The sequence of integers is called a hailstone series because the integers increase and decrease, sometimes many times, before eventually reaching 1. (This is supposed to be like hailstones blowing up and down in a storm before reaching the ground.)

For all integers that have been tested (up to 1048) the series eventually does reach 1. But no one knows for sure if this is true for all integers.

Additional Things to Calculate: In addition to calculating and printing out the sequence for a particular initial `N`, keep track of the length of the sequence and the maximum integer in the sequence and print them out when the sequence reaches its end.

A variation on this program is to generate each sequence for initial numbers from 1 to 1000, and to determine the length and starting number of the longest of those sequences. You probably don't want to print out each sequence, just keep track of each length and compare it to the current maximum.

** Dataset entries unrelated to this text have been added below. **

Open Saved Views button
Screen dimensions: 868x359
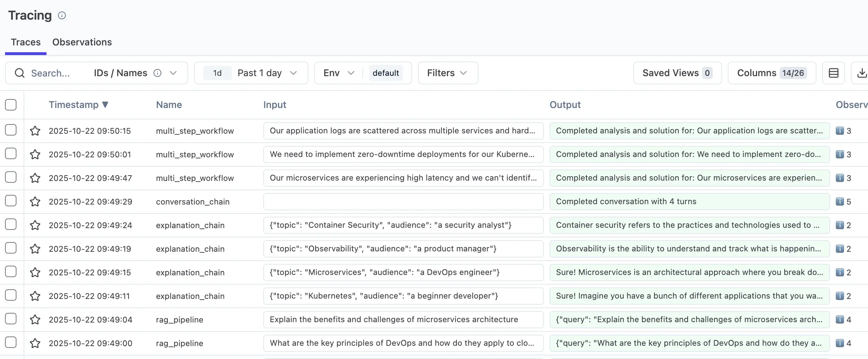[677, 73]
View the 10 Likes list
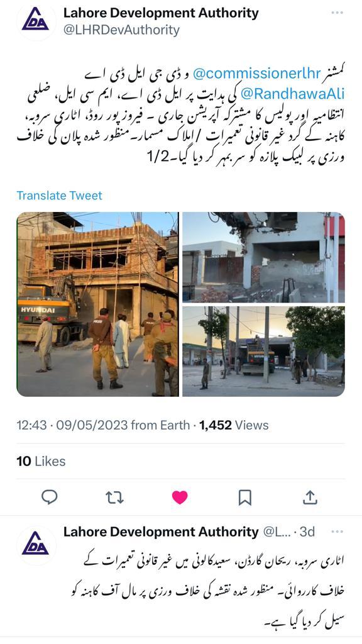 [41, 461]
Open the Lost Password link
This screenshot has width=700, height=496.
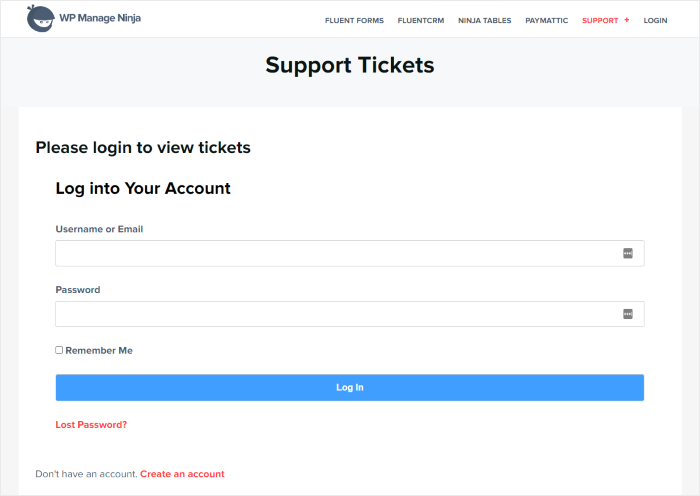91,425
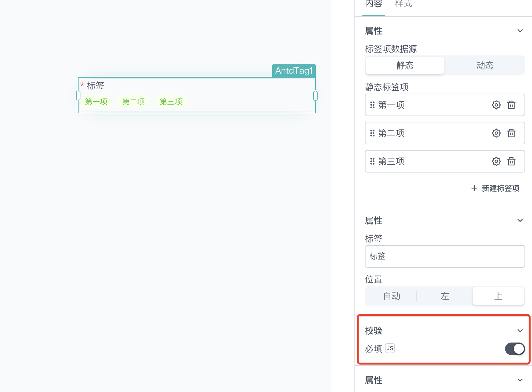Click drag handle dots of 第一项
The height and width of the screenshot is (392, 532).
point(372,105)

Hard: Are there any integers from 1 to 1000 that are not in any hailstone sequence other than the one they start? To write a sensible program that determines this, you will need to use an array, which is the subject of chapter 46. You may wish to return to this problem after you have covered that chapter.

Note: it is natural to investigate sequences that start with initial numbers in the millions or higher. The terms of these sequences get very large; larger than can be held in an `int` variable. Use data type `long` to avoid these problems. That will work for initial values up to at least five billion.